“Slippery slope” no longer adequately describes what’s happening when it comes to the medically approved killing of Canadians. We’re standing on a cliff edge that’s being eroded with a fire hose.

Let Canada’s euthanasia timeline serve as a lesson for any other country so naïve as to think that legalizing assisted suicide will remain limited to a few compassionate cases and not turn into all-out assault on every vulnerable citizen – babies and children, the depressed and lonely, the homeless, and even those who fear they might be homeless one day.

People are queuing for lethal injections in Canada because they see themselves as having no options or support. Filled with fear, they would rather be euthanized than face the pain or uncertainty their life holds.

Just last month the Quebec College of Physicians’ called for euthanasia for babies “born with severe and grave syndromes.” This week an attempt to head off such depravity was rejected when the Standing Committee on Human Resources, Skills and Social Development and the Status of Persons with Disabilities voted down a motion to condemn the Quebec doctors’ proposal.

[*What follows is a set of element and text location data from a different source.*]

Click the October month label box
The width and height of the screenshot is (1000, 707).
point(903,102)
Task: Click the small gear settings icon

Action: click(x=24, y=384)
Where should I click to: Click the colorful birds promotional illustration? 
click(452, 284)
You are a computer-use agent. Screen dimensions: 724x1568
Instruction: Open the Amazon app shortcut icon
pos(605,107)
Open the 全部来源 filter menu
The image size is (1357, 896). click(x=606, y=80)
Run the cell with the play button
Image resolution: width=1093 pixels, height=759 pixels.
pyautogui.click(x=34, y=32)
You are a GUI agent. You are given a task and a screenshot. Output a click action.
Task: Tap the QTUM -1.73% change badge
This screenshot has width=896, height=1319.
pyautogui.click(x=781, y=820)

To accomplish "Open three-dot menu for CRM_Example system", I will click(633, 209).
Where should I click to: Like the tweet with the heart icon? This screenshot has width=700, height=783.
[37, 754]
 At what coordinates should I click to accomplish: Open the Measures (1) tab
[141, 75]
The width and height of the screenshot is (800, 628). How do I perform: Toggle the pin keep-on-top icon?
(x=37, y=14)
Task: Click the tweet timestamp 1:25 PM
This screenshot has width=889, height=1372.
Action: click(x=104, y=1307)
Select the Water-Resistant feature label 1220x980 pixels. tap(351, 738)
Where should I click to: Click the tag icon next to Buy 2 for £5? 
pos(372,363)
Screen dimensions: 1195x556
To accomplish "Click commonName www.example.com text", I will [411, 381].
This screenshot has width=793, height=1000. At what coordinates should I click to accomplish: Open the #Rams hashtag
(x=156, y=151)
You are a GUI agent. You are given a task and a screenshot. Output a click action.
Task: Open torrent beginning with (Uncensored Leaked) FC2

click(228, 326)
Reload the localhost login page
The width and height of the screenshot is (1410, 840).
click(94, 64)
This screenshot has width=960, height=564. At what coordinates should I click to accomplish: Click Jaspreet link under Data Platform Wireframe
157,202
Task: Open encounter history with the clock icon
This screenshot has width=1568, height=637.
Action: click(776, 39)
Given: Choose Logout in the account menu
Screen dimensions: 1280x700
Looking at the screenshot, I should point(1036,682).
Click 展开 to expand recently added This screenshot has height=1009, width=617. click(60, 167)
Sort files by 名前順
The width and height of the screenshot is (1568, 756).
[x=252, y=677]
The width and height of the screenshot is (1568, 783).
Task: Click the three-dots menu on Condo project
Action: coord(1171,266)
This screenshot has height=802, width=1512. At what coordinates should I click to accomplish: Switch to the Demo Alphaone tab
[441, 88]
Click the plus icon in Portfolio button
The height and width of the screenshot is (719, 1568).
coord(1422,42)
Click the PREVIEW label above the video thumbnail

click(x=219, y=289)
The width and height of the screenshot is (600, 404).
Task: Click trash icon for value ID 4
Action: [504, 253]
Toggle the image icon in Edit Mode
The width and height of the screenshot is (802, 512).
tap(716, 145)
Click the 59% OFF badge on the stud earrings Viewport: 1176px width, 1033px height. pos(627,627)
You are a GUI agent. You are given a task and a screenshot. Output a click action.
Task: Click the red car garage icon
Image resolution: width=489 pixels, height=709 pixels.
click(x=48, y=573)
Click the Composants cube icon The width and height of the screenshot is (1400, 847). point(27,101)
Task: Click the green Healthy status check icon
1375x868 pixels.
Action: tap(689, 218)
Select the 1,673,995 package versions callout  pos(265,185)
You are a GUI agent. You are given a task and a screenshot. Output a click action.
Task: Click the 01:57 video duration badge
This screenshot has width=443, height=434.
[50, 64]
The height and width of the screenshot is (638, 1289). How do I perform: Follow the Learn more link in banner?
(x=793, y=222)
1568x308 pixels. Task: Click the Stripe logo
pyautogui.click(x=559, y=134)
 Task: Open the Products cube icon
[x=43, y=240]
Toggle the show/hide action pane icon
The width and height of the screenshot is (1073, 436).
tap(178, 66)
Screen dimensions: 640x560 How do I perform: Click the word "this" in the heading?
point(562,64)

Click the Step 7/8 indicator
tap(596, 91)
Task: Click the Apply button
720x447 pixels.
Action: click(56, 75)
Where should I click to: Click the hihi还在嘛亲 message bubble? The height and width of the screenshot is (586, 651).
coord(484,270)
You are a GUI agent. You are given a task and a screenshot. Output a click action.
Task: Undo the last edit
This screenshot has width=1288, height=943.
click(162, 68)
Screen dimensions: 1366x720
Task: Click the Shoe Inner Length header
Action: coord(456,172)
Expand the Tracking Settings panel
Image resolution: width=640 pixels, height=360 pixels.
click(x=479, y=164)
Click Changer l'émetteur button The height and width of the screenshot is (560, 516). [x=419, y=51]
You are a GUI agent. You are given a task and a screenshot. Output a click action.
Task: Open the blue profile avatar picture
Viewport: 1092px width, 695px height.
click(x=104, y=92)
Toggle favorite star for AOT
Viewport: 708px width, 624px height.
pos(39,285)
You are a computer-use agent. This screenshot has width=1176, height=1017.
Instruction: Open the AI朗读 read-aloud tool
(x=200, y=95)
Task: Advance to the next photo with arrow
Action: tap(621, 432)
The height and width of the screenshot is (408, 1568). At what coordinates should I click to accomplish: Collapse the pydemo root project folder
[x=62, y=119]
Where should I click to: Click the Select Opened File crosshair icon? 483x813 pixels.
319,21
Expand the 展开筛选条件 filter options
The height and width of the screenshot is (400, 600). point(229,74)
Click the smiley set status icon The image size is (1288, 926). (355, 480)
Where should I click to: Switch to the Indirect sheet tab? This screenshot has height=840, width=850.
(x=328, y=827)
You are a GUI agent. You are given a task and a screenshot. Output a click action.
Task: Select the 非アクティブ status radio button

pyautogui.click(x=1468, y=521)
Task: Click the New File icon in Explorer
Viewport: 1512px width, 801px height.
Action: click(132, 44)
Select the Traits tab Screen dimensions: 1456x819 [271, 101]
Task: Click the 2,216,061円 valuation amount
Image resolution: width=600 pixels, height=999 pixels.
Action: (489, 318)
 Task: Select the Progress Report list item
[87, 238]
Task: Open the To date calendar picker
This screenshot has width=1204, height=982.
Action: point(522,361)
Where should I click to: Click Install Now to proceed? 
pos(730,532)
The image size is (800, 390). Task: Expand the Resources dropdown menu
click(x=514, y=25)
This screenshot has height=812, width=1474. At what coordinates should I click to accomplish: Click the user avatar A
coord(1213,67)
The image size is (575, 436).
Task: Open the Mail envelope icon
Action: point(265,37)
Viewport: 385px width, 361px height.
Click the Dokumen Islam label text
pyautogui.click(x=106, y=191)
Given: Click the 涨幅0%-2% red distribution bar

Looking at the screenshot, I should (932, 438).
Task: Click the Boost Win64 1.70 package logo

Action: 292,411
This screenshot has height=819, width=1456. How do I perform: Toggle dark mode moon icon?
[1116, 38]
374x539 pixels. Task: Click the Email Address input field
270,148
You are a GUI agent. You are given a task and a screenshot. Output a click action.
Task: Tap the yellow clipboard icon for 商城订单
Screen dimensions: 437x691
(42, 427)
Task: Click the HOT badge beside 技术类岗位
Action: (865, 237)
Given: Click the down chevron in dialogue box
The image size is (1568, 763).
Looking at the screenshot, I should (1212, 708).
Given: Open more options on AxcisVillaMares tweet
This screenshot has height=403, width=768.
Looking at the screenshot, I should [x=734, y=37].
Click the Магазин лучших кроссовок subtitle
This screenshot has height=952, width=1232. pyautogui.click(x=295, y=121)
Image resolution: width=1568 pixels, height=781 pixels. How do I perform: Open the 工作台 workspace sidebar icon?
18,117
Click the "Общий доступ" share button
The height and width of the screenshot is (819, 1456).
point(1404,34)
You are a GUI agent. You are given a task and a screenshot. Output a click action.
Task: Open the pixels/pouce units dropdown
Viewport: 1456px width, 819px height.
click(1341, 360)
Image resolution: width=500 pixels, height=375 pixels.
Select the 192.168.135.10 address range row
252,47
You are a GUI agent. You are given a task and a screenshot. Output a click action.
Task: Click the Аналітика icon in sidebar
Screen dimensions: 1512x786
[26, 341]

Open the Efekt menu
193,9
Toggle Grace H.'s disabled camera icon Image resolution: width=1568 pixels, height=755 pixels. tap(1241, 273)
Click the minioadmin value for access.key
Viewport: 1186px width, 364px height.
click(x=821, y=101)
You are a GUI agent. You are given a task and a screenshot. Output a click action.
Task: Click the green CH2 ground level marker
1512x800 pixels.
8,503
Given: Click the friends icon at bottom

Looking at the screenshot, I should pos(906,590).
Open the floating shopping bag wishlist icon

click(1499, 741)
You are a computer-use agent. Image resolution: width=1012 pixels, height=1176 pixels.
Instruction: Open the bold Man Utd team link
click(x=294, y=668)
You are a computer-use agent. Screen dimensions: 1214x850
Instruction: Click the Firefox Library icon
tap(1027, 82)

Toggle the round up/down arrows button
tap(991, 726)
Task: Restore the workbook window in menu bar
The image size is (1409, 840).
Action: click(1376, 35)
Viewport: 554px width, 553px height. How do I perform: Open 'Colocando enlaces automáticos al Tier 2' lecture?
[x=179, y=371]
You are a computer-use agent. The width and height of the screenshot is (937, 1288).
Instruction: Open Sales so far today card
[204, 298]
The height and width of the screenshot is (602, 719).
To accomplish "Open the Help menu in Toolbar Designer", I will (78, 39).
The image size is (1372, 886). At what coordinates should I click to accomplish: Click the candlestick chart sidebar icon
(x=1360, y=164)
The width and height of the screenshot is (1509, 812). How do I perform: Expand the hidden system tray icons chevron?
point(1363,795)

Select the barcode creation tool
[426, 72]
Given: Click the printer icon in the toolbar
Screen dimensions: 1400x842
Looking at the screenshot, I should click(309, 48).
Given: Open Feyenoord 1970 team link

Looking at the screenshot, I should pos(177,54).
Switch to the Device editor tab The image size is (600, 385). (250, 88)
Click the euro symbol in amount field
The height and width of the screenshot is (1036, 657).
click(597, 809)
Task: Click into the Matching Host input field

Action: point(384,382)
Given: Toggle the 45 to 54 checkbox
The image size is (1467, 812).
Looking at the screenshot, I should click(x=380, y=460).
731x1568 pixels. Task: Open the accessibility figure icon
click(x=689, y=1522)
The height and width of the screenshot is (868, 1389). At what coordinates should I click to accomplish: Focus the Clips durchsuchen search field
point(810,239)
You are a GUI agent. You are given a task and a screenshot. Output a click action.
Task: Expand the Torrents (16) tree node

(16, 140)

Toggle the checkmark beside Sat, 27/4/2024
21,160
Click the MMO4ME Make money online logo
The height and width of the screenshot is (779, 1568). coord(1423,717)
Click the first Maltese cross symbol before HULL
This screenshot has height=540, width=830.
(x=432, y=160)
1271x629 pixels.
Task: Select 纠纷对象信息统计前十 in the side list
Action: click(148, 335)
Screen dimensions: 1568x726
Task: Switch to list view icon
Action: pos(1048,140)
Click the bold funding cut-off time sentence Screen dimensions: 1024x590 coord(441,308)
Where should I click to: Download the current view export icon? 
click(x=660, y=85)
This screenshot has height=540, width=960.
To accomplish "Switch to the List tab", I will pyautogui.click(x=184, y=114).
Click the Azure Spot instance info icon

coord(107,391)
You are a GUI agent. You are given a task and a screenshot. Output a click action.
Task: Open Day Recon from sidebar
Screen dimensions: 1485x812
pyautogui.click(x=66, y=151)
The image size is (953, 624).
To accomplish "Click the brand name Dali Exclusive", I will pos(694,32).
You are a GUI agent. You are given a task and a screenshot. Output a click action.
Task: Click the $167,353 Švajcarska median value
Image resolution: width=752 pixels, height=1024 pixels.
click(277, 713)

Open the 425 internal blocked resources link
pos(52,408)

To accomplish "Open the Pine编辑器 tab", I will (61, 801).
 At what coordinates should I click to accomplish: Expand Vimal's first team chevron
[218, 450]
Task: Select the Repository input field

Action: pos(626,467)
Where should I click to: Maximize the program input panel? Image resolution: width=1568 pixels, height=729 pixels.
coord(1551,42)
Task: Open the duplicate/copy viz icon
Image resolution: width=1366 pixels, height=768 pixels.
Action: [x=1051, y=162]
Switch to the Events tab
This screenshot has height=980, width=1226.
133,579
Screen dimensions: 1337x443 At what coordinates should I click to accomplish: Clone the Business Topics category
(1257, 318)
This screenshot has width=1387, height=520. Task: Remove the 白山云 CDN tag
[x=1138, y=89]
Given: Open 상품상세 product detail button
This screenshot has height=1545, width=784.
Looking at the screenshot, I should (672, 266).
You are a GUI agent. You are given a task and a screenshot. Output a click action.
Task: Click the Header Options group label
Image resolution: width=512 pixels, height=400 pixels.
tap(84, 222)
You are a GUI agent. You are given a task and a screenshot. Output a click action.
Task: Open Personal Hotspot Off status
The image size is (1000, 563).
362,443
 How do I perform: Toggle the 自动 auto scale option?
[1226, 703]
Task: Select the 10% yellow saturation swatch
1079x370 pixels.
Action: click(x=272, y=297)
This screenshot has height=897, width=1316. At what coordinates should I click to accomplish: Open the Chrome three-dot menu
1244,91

And the tide of death keeps rising. As Terry O’Neill writes, the federal government is now clearly intent on offering euthanasia to Canadians suffering from mental illness.

Since the introduction of legalized killing six years ago, Canadian journalists have refused to report on the shocking growth of euthanasia or the tragic stories behind every death. Now they’re being left behind by international media who are drawing attention to the explosion of euthanasia in Canada. Major newspapers and magazines around the world are now reporting on the heartbreaking stories of Canadians ending their lives for reasons that have nothing to do with the original circumstances for legalizing euthanasia.

Writing in The Catholic Register, Anne Farrow cites numerous examples of coverage by international media who recognize news when they see it. Forbes, the Associated Press, The Spectator, The New York Times, and The Washington Post are drawing attention to appalling stories like a woman asking for euthanasia because she can’t afford treatment for her chronic pain, another women receiving an assisted death because she couldn’t afford to move somewhere where she could manage her crippling allergies, and a man who requested euthanasia because he suffers from chronic back pain and fears being homeless.

Canadians remain oblivious to what’s going on. The only way to learn about these stories in Canada is to subscribe to alternative media or to follow organizations that are working to draw attention to our euthanasia crisis.

So it was timely this week when a friend brought to my attention a book titled The Lion of Münster. Father Daniel Utrecht, a priest of the Oratory of St Philip Neri in Toronto, writes about Bl. Clemens August von Galen, the bishop of the Diocese of Münster in Germany from 1933 to 1946 and the first diocesan bishop consecrated during Hitler’s regime.

Bishop von Galen became known for speaking out against the Nazis, challenging them on everything from the “neopaganism of the national socialist ideology” to their euthanasia program. For speaking out his residence was bombed and he had to flee Munster.

In 1946 he was made a cardinal. He died soon after the end of the Second World War but is remembered for standing up to political authorities despite the personal risk it posed.

More than 75 years later, Forbes magazine has written an article with the chilling headline “Canada’s New Euthanasia Laws Carry Upsetting Nazi-Era Echoes, Warns Expert.”

It should come as no surprise that Archbishop Miller, speaking at the White Mass for health workers last month, warned that the medical profession may be called to conscientious objection as it works to promote palliative care.

As our society becomes increasingly comfortable with eliminating the lives of the vulnerable at any age and increasingly for any reason, I wonder how many people will even notice when the cliff is completely gone from under them.